From that we can conclude that our sense of self-worth is not based on what we have to offer, nor on our achievements, it is based solely on how worthy we feel we are of being loved.

To have self-worth is to feel worthy of exisiting, worthy of taking up space on this planet, of having every right to be alive. To have self-worth is to feel that we matter, regardless of who loves us, our occupation, our achievements. To have self-worth is to feel ‘good enough’.

The only way we can feel that way is to feel worthy of being loved. I don’t mean ‘we need to feel loved’ and I don’t mean ‘we need to be loved’, I mean: we need to feel worthy of being loved. Big difference. It’s an important distinction to understand, because the rest of this section depends on it.

To feel worthy of being loved means whether or not we are actually loved is irrelevant.

Let’s say someone has no friends or family to love them – they are not loved. Yet, if they feel worthy of love, if they feel loveable, they will have a strong sense of self-worth.

Note the distinction: It’s not a matter of feeling loved, or being loved, or being loveable, it’s a matter of feeling worthy of being loved; feeling loveable. When we feel worthy of being loved, when we feel loveable, we don’t actually have to be loved.

Someone might be deeply loved by friends and family, but if they don’t feel worthy of being loved – if they don’t feel loveable – they will have a low self-worth.

What does it mean to have a high self-worth?
It does not mean being arrogant or self-centred, or complacent. It just means feeling comfortable with one’s right to exist, because an inner sense of feeling loveable gives us that right.

If we have a strong self-worth we can still acknowledge our flaws and accept them, and come to terms with them.

People with a strong self-worth like themselves, warts and all, because they feel those warts are acceptable. Therefore, a person with a high self-worth will have a high self-esteem. (They like who they are.)

Importantly, to have a sense of self-worth will give us a sustained sense of feeling valued, which will help satisfy our deep need to belong, and add to our core happiness. But the only way to gain that feeling is not, like the happiness gurus simplistically suggest, to simply flick a switch and begin loving ourselves, it’s to gain the feeling of being loveable. That’s what we are working on in this section.

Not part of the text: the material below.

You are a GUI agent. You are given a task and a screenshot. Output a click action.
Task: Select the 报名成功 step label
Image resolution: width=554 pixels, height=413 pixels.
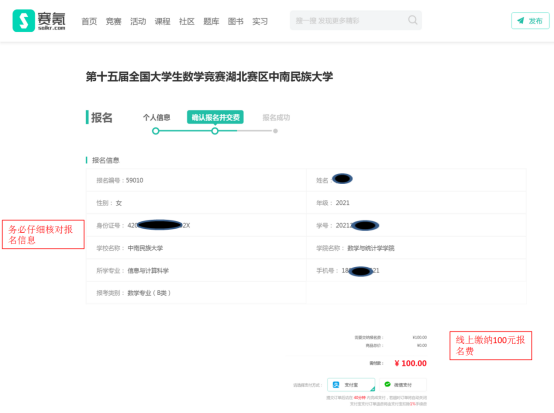(x=276, y=117)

Q. ‘Mark, you say self-worth is not based on achievements. But surely someone who achieves a great deal will have a high self-worth?’

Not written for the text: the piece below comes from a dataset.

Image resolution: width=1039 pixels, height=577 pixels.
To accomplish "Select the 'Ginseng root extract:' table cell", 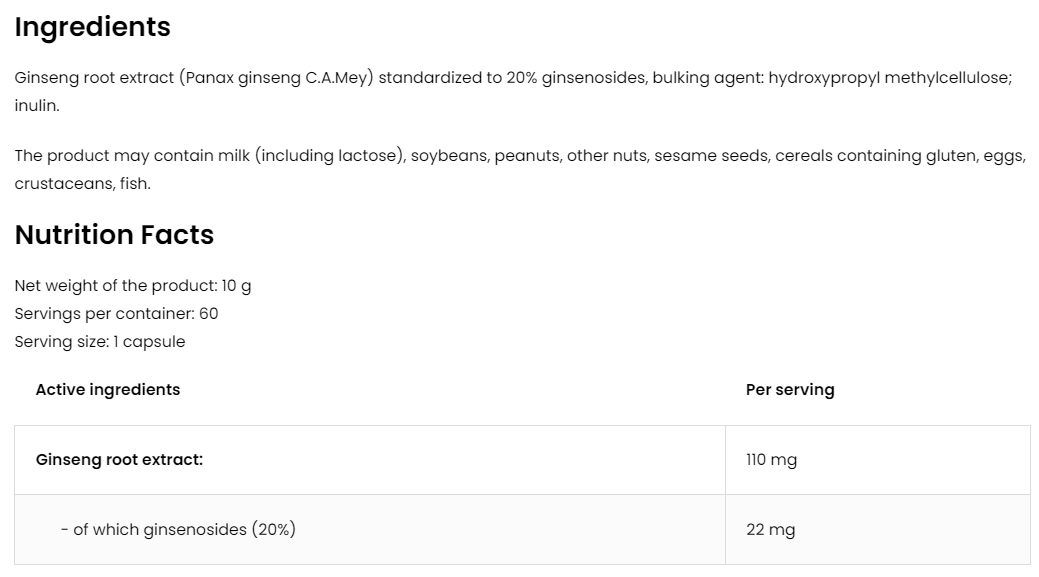I will (x=120, y=460).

Not necessarily. A surgeon or CEO might recognise that her achievements are worthy and valued, yet not feel that she herself is worthy of love. As a consequence she could have a low self-worth.

Conversely, a person can have a high self-worth even if she has achieved nothing, and is valued by no-one, because she feels loveable.

Self-worth is an inner feeling not dependent on achievements or on how loved we actually are. It’s a feeling based on how worthy of love we feel we are.



Q. ‘Mark, what about people who do feel worthy of love but can’t find it? Are they not glum and frustrated because they can’t find the person they feel they deserve?’

Feeling worthy of love and being loved are two different things, and not to be confused. The people who feel worthy of love (who feel loveable) may well want to be loved, and might be glum because they aren’t loved. Yet, they don’t need love. They might think that they need it, after watching Hollywood movies, reading romance books, seeing their friends blossoming in love . . . but they don’t need it – not for their core happiness.

If they recognise that they don’t need love to be happy they can then see their situation in a healthier perspective.